Altogether, these countries claimed 3.8 billion doses from different vaccine manufacturers, compared to 3.2 billion (including about 700 million doses for COVAX) for the rest of the world. In other words, high-income countries have bought up enough doses in advance to cover their entire population several times over, leaving the rest of the world with potentially less than enough to cover even their most at-risk communities.

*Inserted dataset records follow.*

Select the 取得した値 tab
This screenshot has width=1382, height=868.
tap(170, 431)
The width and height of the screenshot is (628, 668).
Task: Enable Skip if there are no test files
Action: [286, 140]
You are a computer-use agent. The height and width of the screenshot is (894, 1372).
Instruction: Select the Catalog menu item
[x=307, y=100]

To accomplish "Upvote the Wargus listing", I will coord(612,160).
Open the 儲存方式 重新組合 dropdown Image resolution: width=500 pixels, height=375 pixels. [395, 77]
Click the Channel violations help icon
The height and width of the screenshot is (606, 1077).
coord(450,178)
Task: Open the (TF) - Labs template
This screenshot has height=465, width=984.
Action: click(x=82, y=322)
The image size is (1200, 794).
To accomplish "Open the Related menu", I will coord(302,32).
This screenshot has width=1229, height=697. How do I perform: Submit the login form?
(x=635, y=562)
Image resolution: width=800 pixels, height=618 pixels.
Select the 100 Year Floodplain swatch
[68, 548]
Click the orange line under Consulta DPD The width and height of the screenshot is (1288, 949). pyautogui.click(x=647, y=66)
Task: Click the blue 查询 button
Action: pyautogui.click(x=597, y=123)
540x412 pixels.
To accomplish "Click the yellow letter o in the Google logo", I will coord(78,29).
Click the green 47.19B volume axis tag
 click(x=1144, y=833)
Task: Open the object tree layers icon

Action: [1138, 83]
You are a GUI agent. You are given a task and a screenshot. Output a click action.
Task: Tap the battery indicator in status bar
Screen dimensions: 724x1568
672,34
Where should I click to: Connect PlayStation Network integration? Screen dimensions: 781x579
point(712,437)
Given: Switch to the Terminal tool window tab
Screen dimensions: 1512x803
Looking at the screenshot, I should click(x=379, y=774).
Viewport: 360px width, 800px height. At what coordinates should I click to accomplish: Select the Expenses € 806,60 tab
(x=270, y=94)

At the same time, as the vaccine race is focused primarily on Western markets, some candidates are hardly viable outside the context of a developed country. The Pfizer/BioNTech vaccine must be kept at -70°C, a ttemperature lower than that of an Antarctic winter. Deploying this vaccine will produce costly and complex logistical challenges, especially for low- and middle-income countries. As much as other candidates – such as the AstraZeneca-Oxford vaccine – are stable at higher temperatures, it is notable that such glaring characteristics of market discrimination will be inscribed in the first product to reach the approval stage.
In addition to the national interest, there is hidden the problem of even narrower private interests, which arise from an excessively financialized biopharmacological model of innovation. The business model for developing future vaccines is already being expanded, now that the pandemic has revealed a potential opportunity for investors. But while they benefit from actions that take off from very high capital gains, It's from dumping shares on the same day as promising preliminary clinical trial results are announced, delivering a popular vaccine has become a secondary concern.
The COVID-19 crisis is a perfect test case for whether a more public health-oriented innovation strategy will prevail in the years to come. While the Pfizer insists on the model of maximizing shareholder value, AstraZeneca has at least committed not to profit from its vaccine “during the pandemic”. However, despite all the public investment behind these innovations, the will remain opaque, leaving us to doubt whether AstraZeneca is really ready to prioritize public health over profits and offer its vaccine at cost price.
While the recent vaccine news brought hope, it also exposed the business model of the pharmaceutical industry, putting in check the perspective of delivering a popular vaccine and the achievement of Health for All. O business as usual it may even allow us to survive this crisis. But there is a better way of doing things. Before the next pandemic arrives, we must recognize that vaccines are the global health commons, and begin to reorient the innovation system towards symbiotic public-private partnerships driven by the public interest.
US President-elect Joe Biden may have promised a “return to normality”, but the truth is that there is no turning back. The world is undergoing fundamental transformations, and actions taken in the coming years will be critical to laying the foundations for a sustainable, secure and prosperous future.
*Mariana Mazzucato is professor of economics at the University of Sussex (USA). She is the author, among other books, of the entrepreneurial state(Company of Letters).
*Henry Lishi Li is a research fellow at University College London (UCL).
*Els Torreele is a visiting scholar at University College London (UCL).